If people also used their digital IDs to encrypt messages, IT would find itself in a bit of a quandary. Plain-text e-mail leaks confidential data like a sieve, so if users and their correspondents in other organizations make routine use of encryption, it will help seal the holes. The downside is that encrypted mail becomes opaque to another weapon in the spam detector’s arsenal: content analysis.

Click for larger view.
Inspecting the content

Anti-spam vendors collect and analyze vast databases of spam, boiling messages down to fingerprints (“fuzzy checksums”). These can be compared to corresponding fingerprints derived from incoming mail to weed out unwanted messages. These vendors also maintain vocabularies of objectionable terms and use Bayesian and other kinds of content classifiers to watch for common spam terms, but these approaches require a lot of feedback and training.

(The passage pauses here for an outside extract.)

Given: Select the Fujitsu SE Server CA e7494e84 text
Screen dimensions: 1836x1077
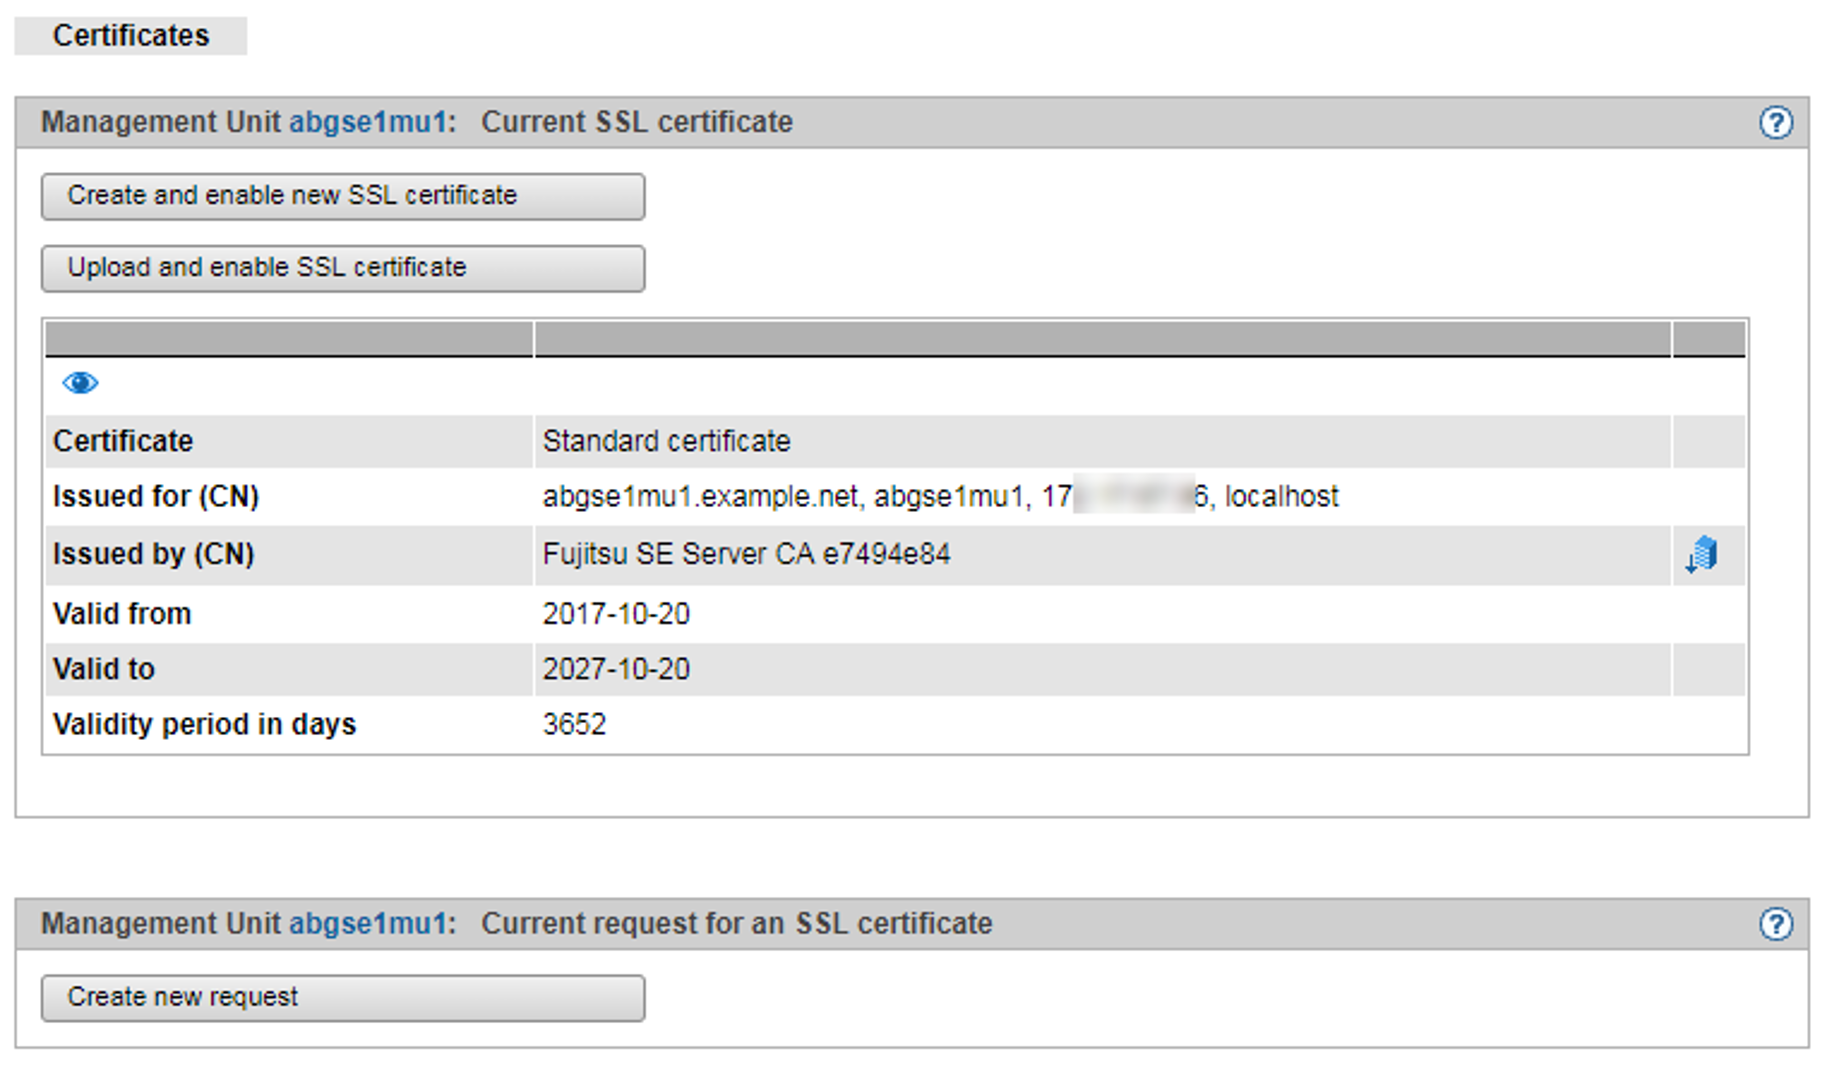Looking at the screenshot, I should (x=746, y=554).
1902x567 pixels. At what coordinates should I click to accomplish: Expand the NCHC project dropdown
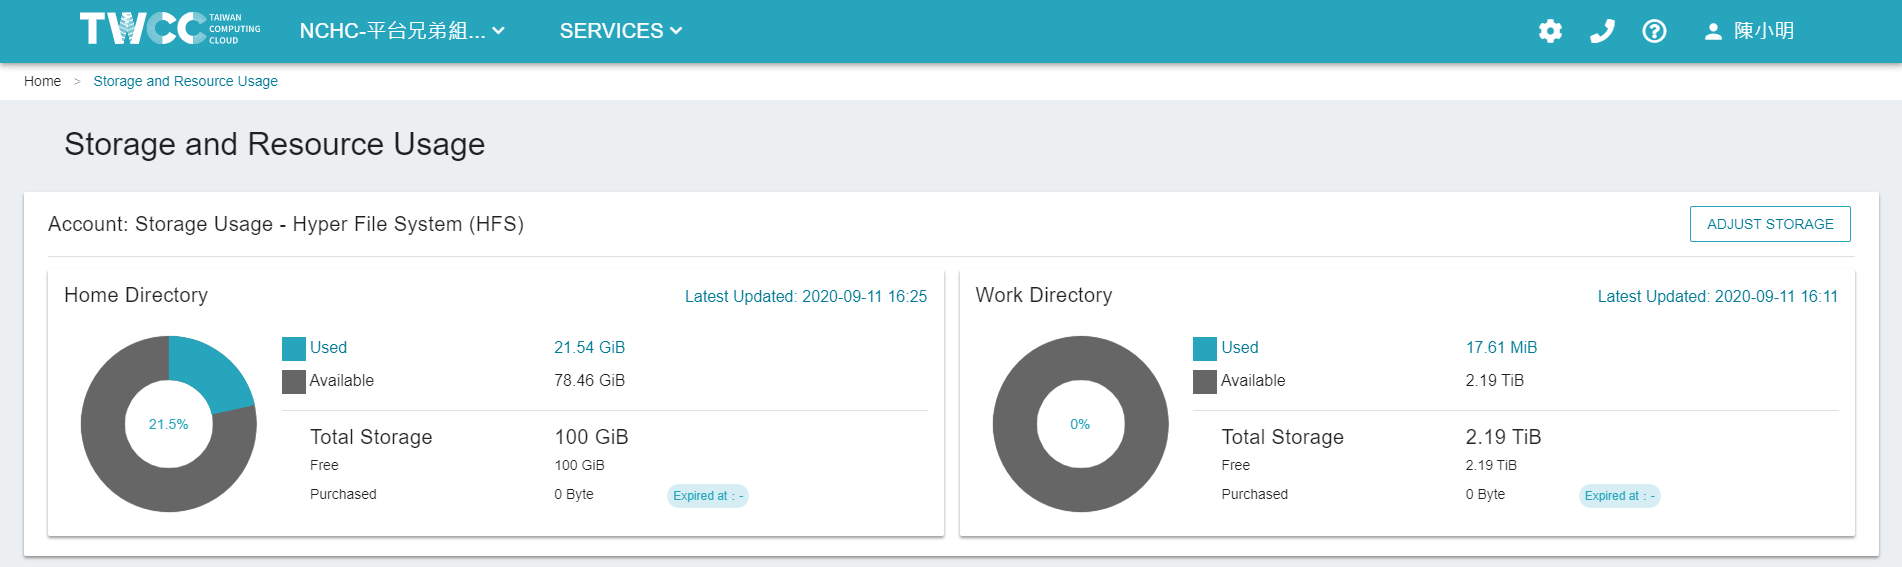point(402,31)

Bayesian filtering, which computes a score for each message based on statistical analysis, is proving both a popular and effective spam-fighting technology ( This does require users to make an initial investment in classifying their messages, and that’s something IT is rightly reluctant to impose. When trained, a client-side Bayesian filter adapts to the ever-changing stream of mail in a very easy and natural way: the Delete key becomes a more powerful Classify-as-Spam key.

Some users love this ability to define spam in a personal and unique way; others would rather not have to think about the problem. But until Bayesian filtering or related techniques are part of the standard enterprise desktop — as will begin to happen when, for example, Outlook 2003 rolls out — many companies are reluctant to embrace end-user deployment.

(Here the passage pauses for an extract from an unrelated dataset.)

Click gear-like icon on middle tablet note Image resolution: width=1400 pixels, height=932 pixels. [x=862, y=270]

“Most users can’t even figure out how to use Outlook rules, so it’s a struggle to make the case for an individualized solution,” says Andrés Kohn, director of marketing at Cupertino, Calif.-based Proofpoint.

IT would rather do things in a centralized way, and that’s the right instinct — but client-side technologies can be powerfully complementary to the gateway technologies. The combination works well when users want to be more engaged in the anti-spam processes and enterprises support those efforts. Overall, it makes sense to combine the two. If you can pick only one, start with a centralized gateway solution — it will keep users slightly removed from the processes, making both users and IT departments happy.

Rethinking e-mail’s purpose

Anti-spam vendors want to deliver centralized turnkey solutions, and customers want to have them. The devil, however, is in the details. Because the damage done by a single missed message could be severe, anti-spam systems quarantine caught messages so that users can review them and, if necessary, release false positives. Of course, when the volume of junk falls off dramatically, users don’t want to root around in the haystack looking for a few needles.

When the only tool you have is a hammer, every problem looks like a nail. But e-mail is no longer the only communication tool at your disposal. RSS is an easier and better way to run a subscription service. IM trumps e-mail for intensive real-time collaboration. These methods are useful in their own right, but the spam epidemic makes them even more compelling.

Even as our supply of anti-spam weapons grows, it makes sense to find ways to reduce the demand for them. Reliable, direct, and spontaneous communication, from anyone to anyone, is the special magic of e-mail — what makes it such a precious resource. Reserving e-mail for these purposes will make spam detection easier and will help us conserve that resource.